WHAT YOU WILL DO:
- A) Using the passage on Illinois child care payments, answer each question:
(i) How many children are enrolled in Poindexter's learning center?
(ii) To what rate was the state income tax raised at the start of the year?
(iii) About how many families are in the program in the four-county area?
- B) List every county named in the passage on Illinois child care payments.
- C) Please reproduce the part of the passage on Illinois child care payments between "Despite a hike" and "the Child Care Assistance program.", inclusive.

EXCERPTED PASSAGE:
Poindexter has 40 children enrolled in her There’s Fun in Learning Early Learning Center in Joliet. She and other daycare operators that do business with low-income, working parents have dipped into their own money and hunted for loans to meet payroll and stay in business while waiting for the state of Illinois to pay on a Child Care Assistance program.
Despite a hike in the state income tax from 3 percent to 5 percent at the start of this year, state government continues to fall behind on bills.
But payments on the Child Care Assistance program have never been so late as they’ve been this summer, said Poindexter and others.
“I’ve got to do something by next week,” said Jayme Moore, business manager for Richards Street Academy in Joliet. “I’ve already taken a loan on the payroll.”
The extent to which daycare centers are in trouble depends on how many of their families use the Child Care Assistance program.
But more families have become dependent on the program, said Amy Emerson, assistant director for Child Care Resource and Referral. The Joliet-based agency manages the program for daycare centers in a region that includes Will, Grundy, Kendall and Kankakee counties.
“In our four-county area, we have about 3,700 families in this program and over 6,000 children,” Emerson said. “I can tell you that the numbers are increasing because of the economy. There are people who were working and because of the economy their income has gone down, and they’ve become eligible for the program.”

EXCERPTED DATA:
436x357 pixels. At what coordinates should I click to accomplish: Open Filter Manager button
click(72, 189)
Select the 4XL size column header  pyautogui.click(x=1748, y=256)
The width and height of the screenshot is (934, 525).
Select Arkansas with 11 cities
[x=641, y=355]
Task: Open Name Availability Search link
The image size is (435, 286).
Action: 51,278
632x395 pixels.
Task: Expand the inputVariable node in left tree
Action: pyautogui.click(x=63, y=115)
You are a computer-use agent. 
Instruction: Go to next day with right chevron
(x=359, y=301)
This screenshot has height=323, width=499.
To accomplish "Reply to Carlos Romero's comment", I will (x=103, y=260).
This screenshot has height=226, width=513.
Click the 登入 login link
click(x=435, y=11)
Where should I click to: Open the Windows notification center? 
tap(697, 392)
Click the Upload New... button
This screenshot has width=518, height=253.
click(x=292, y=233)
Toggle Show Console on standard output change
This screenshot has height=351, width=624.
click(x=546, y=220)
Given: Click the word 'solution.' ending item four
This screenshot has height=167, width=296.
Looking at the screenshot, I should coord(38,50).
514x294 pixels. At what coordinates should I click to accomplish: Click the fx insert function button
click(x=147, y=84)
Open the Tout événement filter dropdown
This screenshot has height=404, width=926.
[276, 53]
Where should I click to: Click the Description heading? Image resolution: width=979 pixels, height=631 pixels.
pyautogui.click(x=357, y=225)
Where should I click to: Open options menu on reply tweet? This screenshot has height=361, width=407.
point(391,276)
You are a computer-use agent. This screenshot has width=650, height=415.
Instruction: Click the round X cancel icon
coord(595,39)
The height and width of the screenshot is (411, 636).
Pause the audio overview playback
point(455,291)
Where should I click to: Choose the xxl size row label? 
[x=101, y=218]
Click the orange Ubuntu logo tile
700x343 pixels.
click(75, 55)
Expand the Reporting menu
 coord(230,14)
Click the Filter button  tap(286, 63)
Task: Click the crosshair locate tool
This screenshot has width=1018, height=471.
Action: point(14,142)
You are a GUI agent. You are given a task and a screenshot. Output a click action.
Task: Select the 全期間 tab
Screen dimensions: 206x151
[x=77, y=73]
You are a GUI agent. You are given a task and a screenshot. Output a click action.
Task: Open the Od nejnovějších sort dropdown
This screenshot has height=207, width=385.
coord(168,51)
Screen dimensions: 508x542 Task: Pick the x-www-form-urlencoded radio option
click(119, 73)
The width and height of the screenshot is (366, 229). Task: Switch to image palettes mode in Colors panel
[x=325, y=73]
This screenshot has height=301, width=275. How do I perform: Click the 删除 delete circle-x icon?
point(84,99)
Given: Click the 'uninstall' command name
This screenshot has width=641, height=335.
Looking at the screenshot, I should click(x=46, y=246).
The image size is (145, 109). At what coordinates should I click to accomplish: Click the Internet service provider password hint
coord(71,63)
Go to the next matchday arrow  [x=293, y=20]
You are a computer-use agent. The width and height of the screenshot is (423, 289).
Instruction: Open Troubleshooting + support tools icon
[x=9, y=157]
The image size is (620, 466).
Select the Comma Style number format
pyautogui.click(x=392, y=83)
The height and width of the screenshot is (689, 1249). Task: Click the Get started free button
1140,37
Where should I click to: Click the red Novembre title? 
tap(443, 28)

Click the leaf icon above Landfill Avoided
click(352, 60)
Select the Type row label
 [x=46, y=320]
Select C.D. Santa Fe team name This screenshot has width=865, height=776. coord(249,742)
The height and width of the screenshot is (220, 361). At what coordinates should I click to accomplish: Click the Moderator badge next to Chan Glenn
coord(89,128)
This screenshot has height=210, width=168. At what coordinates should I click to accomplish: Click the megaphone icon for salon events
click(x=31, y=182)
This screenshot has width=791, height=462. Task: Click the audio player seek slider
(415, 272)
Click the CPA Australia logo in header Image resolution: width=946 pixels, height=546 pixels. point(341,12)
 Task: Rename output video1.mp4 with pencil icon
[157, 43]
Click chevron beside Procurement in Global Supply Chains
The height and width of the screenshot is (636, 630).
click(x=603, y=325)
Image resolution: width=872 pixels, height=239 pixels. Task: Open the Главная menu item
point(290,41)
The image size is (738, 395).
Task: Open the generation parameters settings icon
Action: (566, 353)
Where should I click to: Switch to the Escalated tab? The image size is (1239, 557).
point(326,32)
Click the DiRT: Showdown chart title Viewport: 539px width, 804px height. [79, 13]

WRITTEN ANSWERS:
- A)
(i) 40
(ii) 5 percent
(iii) About 3,700

- B) Will, Grundy, Kendall, Kankakee

- C)
Despite a hike in the state income tax from 3 percent to 5 percent at the start of this year, state government continues to fall behind on bills.
But payments on the Child Care Assistance program have never been so late as they’ve been this summer, said Poindexter and others.
“I’ve got to do something by next week,” said Jayme Moore, business manager for Richards Street Academy in Joliet. “I’ve already taken a loan on the payroll.”
The extent to which daycare centers are in trouble depends on how many of their families use the Child Care Assistance program.